Methods: We systematically searched PubMed, Embase, and Cochrane Central Register of Controlled Trials for RCTs reporting the use of tirofiban in AIS. The efficacy outcomes were favorable functional outcome, functional disability, modified Rankin Scale change at 90 days, and changes in the National Institutes of Health Stroke Scale score after 24 hours and 7 days of the symptom onset. The safety outcomes include symptomatic intracranial hemorrhage (sICH), any intracranial hemorrhage (ICH), and all-cause mortality.
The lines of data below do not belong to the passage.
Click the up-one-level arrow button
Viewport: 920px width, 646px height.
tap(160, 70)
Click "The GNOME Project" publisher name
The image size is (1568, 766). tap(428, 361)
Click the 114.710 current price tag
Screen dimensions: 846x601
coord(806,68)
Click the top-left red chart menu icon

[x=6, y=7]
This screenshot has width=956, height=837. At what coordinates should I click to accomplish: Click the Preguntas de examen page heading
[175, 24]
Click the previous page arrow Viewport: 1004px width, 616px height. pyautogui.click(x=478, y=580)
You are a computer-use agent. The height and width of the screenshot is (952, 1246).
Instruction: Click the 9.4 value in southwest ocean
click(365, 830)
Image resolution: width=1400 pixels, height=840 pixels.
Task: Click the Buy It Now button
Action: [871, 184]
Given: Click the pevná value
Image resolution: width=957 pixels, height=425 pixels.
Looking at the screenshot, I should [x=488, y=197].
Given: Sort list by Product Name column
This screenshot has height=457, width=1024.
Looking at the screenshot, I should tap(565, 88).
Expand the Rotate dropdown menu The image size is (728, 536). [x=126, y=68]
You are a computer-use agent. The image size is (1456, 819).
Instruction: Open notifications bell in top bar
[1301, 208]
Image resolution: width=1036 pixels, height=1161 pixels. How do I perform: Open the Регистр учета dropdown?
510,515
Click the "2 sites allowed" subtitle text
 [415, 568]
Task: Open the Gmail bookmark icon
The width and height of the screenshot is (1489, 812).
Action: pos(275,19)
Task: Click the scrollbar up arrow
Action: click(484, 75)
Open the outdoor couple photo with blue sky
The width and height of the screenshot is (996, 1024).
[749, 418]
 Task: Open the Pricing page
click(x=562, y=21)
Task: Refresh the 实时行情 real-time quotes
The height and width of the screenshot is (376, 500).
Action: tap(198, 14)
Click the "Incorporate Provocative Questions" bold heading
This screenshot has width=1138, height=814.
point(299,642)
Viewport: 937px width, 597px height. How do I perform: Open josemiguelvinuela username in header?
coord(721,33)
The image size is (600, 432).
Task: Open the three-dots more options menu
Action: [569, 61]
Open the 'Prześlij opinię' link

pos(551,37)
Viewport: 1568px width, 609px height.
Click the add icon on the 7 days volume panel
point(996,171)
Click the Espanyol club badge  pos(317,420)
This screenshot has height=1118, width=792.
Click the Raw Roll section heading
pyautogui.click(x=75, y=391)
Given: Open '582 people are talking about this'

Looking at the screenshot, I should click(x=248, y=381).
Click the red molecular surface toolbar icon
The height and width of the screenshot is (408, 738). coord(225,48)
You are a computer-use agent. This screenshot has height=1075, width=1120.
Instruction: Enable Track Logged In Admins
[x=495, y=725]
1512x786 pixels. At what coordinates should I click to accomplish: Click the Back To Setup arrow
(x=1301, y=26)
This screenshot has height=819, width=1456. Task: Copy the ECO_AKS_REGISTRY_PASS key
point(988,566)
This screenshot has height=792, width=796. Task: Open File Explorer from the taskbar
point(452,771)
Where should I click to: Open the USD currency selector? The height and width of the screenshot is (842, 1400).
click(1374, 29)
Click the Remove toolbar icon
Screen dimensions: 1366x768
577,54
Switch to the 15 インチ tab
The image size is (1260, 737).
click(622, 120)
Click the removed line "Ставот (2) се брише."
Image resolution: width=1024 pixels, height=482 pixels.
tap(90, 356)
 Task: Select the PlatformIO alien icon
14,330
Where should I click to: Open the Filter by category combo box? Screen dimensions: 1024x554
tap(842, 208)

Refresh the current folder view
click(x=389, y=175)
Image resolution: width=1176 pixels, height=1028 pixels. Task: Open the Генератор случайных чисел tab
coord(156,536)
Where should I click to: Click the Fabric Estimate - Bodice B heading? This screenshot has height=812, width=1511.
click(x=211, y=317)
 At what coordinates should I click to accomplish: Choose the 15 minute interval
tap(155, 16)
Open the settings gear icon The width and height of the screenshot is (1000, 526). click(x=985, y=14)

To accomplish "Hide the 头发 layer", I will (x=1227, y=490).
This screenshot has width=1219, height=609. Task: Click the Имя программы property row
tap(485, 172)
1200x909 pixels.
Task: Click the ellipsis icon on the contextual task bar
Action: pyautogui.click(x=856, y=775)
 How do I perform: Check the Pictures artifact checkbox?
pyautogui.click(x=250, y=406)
Results: A higher rate of favorable functional outcome was associated with tirofiban administration (RR= 1.09; 95 % CI 1.04-1.14; p<0.001). The mRS after 90 days was significantly lower in the tirofiban group (MD= -0.55; 95 % CI -0.90 - [-0.20]; p<0.01). Tirofiban administration was not significantly associated with higher rates of sICH in AIS patients (RR= 0.85; 95 % CI 0.26-2.81; p = 0.79) or any ICH compared to the control group (RR= 1.01; 95 % CI 0.42-2.39; p = 0.98). All-cause mortality was similar between groups (RR= 0.64; 95 % CI 0.34-1.23; p = 0.18).
Conclusion: Tirofiban increases the number of patients achieving a favorable functional outcome in patients. There was no improvement in NIHSS after 24 hours and 7 days. Tirofiban did not increase the risk of sICH or any ICH, and mortality was similar between groups.
Keywords: Glycoprotein IIb/IIIa inhibitors; Meta-analysis; Stroke; Tirofiban.